Several mathematical finance models based on the theory of market equilibrium and no-arbitrage assumption have been proposed in the last few decades to capture the changes incurred in the interest rate. Furthermore, models based on stochastic processes are also common in the literature [11,12]. These models are based on economic theories, but they fail to predict the dynamics of the interest rate during the crises regime [11]. Therefore, the demand for a more practical and adaptive model has increased, in order to model the dynamics of the interest rate [11]. There are a number of studies in which different regression models, like vector autoregressive (VAR), autoregressive conditionally heteroskedastic (ARCH), generalized autoregressive conditionally heteroskedastic (GARCH), and autoregressive moving average, are used to forecast the time series interest rate [13,14]. All these regression models only capture linear structures and generally fail to provide accurate prediction metrics [15]. These models follow the assumption of normality of disturbance terms and the linear relationship among variables. However, these assumptions are usually not valid for real-time data. Therefore, the use of machine learning models to get accurate and robust results becomes inevitable [15,16]. These models also capture non-linear patterns in time series data, which makes them more advantageous and useful. There is very little work on social media relations with interest rate prediction. In particular, there is no work where important local and global events are considered to check the effects on interest rate prediction.

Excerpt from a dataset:
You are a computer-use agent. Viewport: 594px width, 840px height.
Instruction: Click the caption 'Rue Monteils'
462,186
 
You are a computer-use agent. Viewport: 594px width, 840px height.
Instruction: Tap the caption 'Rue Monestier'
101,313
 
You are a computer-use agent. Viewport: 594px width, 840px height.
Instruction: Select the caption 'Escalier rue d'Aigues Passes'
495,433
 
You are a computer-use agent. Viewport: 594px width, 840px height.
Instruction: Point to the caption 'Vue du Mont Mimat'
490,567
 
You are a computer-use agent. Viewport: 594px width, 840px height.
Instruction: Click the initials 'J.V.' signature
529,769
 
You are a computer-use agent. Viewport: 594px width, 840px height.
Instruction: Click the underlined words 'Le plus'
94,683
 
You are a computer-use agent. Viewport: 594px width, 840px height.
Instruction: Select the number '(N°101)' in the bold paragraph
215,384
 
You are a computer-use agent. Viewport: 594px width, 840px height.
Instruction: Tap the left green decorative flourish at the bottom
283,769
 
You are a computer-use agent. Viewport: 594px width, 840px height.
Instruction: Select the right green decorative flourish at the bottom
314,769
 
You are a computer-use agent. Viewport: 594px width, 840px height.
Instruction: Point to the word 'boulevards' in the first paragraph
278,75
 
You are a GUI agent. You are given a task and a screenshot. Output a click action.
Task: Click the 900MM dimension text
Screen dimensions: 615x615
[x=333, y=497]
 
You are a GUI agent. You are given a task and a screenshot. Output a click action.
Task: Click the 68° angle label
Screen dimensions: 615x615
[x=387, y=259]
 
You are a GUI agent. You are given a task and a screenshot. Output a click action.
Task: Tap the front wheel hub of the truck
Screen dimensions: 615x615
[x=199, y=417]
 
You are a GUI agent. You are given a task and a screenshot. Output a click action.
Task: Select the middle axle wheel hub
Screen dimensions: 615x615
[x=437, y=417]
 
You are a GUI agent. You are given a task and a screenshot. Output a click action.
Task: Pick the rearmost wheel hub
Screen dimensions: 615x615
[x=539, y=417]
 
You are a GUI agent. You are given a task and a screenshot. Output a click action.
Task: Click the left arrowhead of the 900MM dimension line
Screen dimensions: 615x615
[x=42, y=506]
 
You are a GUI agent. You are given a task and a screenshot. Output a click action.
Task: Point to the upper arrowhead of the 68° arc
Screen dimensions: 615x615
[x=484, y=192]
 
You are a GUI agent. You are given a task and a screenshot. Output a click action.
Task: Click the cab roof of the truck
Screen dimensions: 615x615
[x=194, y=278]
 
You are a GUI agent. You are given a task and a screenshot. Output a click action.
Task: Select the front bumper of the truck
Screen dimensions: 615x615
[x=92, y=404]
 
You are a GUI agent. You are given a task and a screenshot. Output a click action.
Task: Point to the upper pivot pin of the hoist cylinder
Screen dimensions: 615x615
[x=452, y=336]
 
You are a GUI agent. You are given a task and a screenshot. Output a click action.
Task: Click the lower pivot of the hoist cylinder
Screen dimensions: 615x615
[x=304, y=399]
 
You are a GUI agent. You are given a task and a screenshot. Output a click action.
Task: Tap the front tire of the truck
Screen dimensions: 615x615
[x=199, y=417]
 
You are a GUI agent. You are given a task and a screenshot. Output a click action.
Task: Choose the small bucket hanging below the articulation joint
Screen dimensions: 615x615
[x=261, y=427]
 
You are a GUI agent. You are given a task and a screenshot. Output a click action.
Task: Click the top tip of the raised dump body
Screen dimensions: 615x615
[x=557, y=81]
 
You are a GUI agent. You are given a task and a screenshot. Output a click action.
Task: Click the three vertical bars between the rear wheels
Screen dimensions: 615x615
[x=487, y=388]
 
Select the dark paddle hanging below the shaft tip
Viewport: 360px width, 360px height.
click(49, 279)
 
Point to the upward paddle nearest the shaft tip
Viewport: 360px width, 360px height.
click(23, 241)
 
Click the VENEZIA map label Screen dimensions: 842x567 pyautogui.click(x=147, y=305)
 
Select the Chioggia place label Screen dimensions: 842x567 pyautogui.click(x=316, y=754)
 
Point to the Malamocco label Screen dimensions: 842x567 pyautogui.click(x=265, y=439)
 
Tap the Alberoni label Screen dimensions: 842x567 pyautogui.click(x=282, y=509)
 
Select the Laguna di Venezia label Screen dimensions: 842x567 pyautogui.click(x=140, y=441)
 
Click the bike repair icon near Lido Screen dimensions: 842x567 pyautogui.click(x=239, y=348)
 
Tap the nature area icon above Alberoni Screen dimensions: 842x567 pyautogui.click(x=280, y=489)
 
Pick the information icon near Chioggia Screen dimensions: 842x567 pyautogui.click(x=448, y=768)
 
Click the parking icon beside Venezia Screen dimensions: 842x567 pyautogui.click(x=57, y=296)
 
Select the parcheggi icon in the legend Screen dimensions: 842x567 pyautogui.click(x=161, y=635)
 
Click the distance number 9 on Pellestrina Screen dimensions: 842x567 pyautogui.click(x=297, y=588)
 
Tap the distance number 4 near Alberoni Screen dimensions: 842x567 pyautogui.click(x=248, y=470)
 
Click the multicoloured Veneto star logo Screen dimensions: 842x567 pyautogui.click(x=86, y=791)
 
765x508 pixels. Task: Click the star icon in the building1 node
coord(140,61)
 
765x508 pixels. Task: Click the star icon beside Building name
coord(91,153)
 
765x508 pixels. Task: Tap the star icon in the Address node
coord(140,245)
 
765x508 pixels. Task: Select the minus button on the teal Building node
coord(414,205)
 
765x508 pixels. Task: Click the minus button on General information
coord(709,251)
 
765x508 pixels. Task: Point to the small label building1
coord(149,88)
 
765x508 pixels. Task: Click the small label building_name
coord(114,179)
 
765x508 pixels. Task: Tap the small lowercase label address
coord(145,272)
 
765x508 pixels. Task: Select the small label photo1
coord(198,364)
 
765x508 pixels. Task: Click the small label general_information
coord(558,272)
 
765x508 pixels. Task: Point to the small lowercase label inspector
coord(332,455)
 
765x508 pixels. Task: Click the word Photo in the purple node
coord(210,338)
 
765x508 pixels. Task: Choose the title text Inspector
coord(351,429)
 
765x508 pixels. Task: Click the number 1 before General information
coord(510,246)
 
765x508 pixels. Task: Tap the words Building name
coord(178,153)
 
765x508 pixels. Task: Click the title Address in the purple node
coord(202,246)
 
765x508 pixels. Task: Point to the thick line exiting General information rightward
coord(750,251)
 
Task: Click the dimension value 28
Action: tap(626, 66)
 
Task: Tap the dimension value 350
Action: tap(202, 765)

Problem description –
Reproduce the passage on interest rate forecasting models above word for word, in full.

Exercise result –
Several mathematical finance models based on the theory of market equilibrium and no-arbitrage assumption have been proposed in the last few decades to capture the changes incurred in the interest rate. Furthermore, models based on stochastic processes are also common in the literature [11,12]. These models are based on economic theories, but they fail to predict the dynamics of the interest rate during the crises regime [11]. Therefore, the demand for a more practical and adaptive model has increased, in order to model the dynamics of the interest rate [11]. There are a number of studies in which different regression models, like vector autoregressive (VAR), autoregressive conditionally heteroskedastic (ARCH), generalized autoregressive conditionally heteroskedastic (GARCH), and autoregressive moving average, are used to forecast the time series interest rate [13,14]. All these regression models only capture linear structures and generally fail to provide accurate prediction metrics [15]. These models follow the assumption of normality of disturbance terms and the linear relationship among variables. However, these assumptions are usually not valid for real-time data. Therefore, the use of machine learning models to get accurate and robust results becomes inevitable [15,16]. These models also capture non-linear patterns in time series data, which makes them more advantageous and useful. There is very little work on social media relations with interest rate prediction. In particular, there is no work where important local and global events are considered to check the effects on interest rate prediction.